安いね、と男は嗤った。
 嗤って、誰も何もわかっちゃいない、と頭(カブリ)を振った。
 眼下で繰り広げられる光景。
 取り合っているのは決して美しいとは言えない非力な少女。
 四肢は細すぎて女性としての魅力もなく、労働にも向かない。
 奴隷市場なら二束三文で買い叩かれる。
 だが、そんな少女が映るモニター画面に男は蕩けるような笑みを向ける。
「まったく、価値がわからん奴らだ」
 誰にも請い願わず、何者にも支配を許さない。
 彼女はその心が望まぬことに、決して膝を折りはしない。
 だが彼女には顕示欲が無い。虚栄心が無い。優劣が無い。
 何にも屈しない彼女は、だからといって誰かを支配しようとするような、そんな矮小な存在ではないのだ。
 誰にも屈することがないばかりか、誰かが跪づくことも許さない。
 他者と自身を並べて考えないから比べることもない。
 対等であろうとするといえば聞こえはいいが、あれは違う。
 あれの本質に生易しさなどかけらもない。
 それはどちらかというと、他の人間とは生きる次元が違うのだと全身で叫んでいると言った方が近い。

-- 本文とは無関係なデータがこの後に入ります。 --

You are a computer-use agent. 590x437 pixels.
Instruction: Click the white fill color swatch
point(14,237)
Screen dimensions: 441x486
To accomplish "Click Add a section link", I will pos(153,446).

 その傲慢さを根底に抱えながら、他者の傷を看過出来ずに拾い上げる性格が、彼女の特殊な資質をより見せつける結果になっていることを、彼女は知らない。
 恐らく未来永劫、知ることはないのだろう。
「俺なら……そうだな、国の一つや二つ、くれてやるかな」
 今まで見たどんな人間よりも高い矜持を、そうと自覚することもないままに持っている、無邪気にして気高いその魂に相応しいものなど世界中探してもそうそう無い。
「要らん、と……言うんだろうな」
 少し不機嫌な顔でそういう少女の姿が想像出来て、男は小さく笑った。
 あの資質に相応しいものほど彼女は欲しない。だから少女は、同時に無価値でもあるのだ。

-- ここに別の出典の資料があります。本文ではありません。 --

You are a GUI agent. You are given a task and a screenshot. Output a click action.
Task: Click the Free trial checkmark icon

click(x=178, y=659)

「お前は、どうだ? その命は鉛玉一つより価値があるのか?」
 進行用のマイクを持ったまま震える初老の男の後頭部を銃で突(ツツ)く。
「まさか、此処でお前に会えるとは思わなかったよ」
 漏れる加虐的な笑いを隠そうともせず、男は言葉を徒に紡ぐ。
「なぁに、そう怖がるな。殺しやしないさ。……そういう約束だからな」
 ひっそりと囁いて男が笑うと、初老の男は益々肩を強張らせた。
「俺の邪魔をするなら、別だが」
 そこまで愚かでは無いだろう、と楽しそうに告げ、男は撃鐡を下げた。
「さて、進行の片手間で構わん。少し聞きたいことがあるんだが……」
 言葉を切って間を取る。
 それが初老の男の心に如何な恐怖を与えるかを、男は充分にわかっていた。
「まあ俺はどっちでもいいけどね」
 協力するもしないも――生きるも死ぬも勝手に選べ、と男は言う。
 初老の男に選択肢は無かった。